A large V8 SI four-stroke cycle engine with a displacement of 4.6 liters is equi

Question

A large V8 SI four-stroke cycle engine with a displacement of 4.6 liters is equipped with cylinder cutout, which converts the engine to a 2.3 liter V4 when less power is needed. At a speed of 1750 RPM the engine, as a V8, has a volumetric efficiency of 51%, a mechanical efficiency of 75%, an air-fuel ratio of 14.5, and produces 32.4 kW of brake power using gasoline.
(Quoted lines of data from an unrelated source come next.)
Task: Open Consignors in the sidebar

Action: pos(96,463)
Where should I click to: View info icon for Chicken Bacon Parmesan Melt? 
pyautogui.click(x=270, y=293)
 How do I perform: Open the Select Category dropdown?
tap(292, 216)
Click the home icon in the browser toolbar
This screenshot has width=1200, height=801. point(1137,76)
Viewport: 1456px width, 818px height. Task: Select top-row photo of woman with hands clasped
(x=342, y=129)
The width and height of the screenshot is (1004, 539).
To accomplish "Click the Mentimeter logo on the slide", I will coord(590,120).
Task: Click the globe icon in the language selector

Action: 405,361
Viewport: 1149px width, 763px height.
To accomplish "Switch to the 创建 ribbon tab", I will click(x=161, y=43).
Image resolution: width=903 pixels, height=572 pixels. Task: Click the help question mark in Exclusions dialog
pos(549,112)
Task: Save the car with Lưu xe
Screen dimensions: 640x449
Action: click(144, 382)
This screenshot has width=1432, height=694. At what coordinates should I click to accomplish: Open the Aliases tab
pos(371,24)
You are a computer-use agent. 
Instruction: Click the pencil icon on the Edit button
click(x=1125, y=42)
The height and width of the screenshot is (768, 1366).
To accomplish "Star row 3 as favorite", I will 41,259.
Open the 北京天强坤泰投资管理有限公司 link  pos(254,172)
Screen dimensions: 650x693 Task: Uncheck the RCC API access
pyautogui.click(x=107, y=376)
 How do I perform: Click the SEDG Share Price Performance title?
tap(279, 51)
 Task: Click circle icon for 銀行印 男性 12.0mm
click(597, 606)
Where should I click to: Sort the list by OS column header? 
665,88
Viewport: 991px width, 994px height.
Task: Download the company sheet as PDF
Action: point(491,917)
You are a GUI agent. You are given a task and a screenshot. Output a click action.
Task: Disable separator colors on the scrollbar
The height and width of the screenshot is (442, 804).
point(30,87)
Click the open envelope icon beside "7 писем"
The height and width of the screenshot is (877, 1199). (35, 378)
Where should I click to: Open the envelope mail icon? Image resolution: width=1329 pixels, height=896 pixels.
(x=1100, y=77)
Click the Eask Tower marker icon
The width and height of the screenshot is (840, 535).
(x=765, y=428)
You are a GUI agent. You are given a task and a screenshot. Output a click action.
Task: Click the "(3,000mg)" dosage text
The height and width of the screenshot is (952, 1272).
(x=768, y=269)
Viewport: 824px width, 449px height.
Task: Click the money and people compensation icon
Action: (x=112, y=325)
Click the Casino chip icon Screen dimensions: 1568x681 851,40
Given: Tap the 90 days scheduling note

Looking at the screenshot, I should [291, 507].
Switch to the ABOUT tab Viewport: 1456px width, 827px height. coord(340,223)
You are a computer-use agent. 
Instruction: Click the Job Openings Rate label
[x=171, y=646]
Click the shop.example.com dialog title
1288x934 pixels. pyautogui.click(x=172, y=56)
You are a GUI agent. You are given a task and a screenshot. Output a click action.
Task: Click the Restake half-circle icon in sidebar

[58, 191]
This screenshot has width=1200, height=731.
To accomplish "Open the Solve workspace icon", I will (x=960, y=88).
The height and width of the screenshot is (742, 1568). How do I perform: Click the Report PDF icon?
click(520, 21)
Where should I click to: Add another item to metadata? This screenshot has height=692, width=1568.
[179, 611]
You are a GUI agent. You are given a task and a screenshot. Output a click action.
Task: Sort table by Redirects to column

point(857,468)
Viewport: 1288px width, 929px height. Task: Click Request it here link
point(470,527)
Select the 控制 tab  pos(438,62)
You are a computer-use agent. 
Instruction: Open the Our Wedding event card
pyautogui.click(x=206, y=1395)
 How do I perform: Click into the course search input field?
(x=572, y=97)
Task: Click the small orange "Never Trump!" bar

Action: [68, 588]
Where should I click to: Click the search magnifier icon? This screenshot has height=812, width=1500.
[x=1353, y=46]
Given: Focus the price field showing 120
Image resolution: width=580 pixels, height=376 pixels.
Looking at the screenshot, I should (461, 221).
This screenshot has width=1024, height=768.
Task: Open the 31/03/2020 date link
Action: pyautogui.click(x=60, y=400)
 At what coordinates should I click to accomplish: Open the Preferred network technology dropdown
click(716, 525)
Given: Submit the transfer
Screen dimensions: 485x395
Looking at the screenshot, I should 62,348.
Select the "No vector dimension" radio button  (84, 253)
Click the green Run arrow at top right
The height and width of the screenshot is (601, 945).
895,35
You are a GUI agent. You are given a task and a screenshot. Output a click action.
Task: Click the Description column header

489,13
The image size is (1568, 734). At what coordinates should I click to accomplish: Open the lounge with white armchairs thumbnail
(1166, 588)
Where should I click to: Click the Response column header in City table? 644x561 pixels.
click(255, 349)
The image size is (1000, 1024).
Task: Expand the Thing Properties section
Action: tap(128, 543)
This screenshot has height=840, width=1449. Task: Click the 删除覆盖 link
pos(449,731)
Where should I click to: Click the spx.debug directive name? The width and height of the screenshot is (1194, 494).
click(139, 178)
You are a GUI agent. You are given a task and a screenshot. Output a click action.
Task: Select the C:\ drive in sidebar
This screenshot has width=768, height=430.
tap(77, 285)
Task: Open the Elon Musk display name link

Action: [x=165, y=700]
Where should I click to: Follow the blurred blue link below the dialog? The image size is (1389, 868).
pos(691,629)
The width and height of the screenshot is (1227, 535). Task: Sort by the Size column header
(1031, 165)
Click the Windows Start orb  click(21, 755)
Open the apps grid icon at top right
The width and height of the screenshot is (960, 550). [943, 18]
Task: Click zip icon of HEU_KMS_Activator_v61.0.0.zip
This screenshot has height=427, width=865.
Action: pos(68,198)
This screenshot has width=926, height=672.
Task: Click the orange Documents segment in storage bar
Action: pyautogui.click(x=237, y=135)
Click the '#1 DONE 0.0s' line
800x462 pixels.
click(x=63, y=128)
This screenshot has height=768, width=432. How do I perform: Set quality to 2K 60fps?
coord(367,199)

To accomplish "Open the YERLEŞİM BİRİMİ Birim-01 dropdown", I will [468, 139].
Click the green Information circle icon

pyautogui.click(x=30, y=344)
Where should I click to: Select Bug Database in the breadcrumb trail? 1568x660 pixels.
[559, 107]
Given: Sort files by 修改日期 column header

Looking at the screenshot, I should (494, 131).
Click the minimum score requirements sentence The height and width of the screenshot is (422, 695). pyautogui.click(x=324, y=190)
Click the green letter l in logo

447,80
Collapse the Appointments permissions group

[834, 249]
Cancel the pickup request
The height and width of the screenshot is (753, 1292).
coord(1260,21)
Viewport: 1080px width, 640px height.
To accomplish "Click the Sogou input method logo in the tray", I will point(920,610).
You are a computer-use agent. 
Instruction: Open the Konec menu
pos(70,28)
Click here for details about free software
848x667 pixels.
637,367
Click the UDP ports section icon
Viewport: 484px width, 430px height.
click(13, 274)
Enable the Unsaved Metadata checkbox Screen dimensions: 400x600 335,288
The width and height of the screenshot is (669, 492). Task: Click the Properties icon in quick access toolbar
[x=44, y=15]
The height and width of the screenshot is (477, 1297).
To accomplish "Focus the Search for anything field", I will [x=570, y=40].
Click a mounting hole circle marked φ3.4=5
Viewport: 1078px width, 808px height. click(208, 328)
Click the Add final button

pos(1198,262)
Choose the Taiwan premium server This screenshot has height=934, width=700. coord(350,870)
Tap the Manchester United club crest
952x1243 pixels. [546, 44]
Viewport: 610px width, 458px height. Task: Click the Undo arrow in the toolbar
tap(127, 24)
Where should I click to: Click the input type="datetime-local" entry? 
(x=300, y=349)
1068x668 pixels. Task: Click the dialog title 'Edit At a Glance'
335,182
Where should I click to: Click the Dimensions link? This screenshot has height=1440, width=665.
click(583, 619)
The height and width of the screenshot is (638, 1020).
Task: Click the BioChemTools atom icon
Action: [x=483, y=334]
With cylinder cutout and operating at higher speed as a V4, the engine has a volumetric efficiency of 86%, a mechanical efficiency of 87%, and uses an air-fuel ratio of 18.2. Indicated thermal efficiency can be considered the same at all speeds, and combustion efficiency is 100%. Calculate: Engine speed needed as a V4 to produce same brake power output. [RPM]

Explanation / Answer

Lets Say,

Mass of air at NTP for volume equal to volume of one cylinder        = m Unit

Calorific value of gasoline                                                                  = C Unit

Indicated Thermal Efficiency                                                             = n

RPM for 4-V operation                                                                       = R

Now for 8 cylinders in operation

Mass of fuel intake / burnt per cycle                                       = (mass of air intake / Air-fuel ratio) x no. of cylinders

                                                                                                = (m x 0.51 / 14.5) x 8

Power out put

= mass of fuel x calorific value x Combustion efficiency x Indicated thermal efficiency x mechanical efficiency x no. of cycles per sec

= (m x 0.51 / 14.5) x 8 x C x 1 x n x 0.75 x (1750/60)/2                                ……. (i)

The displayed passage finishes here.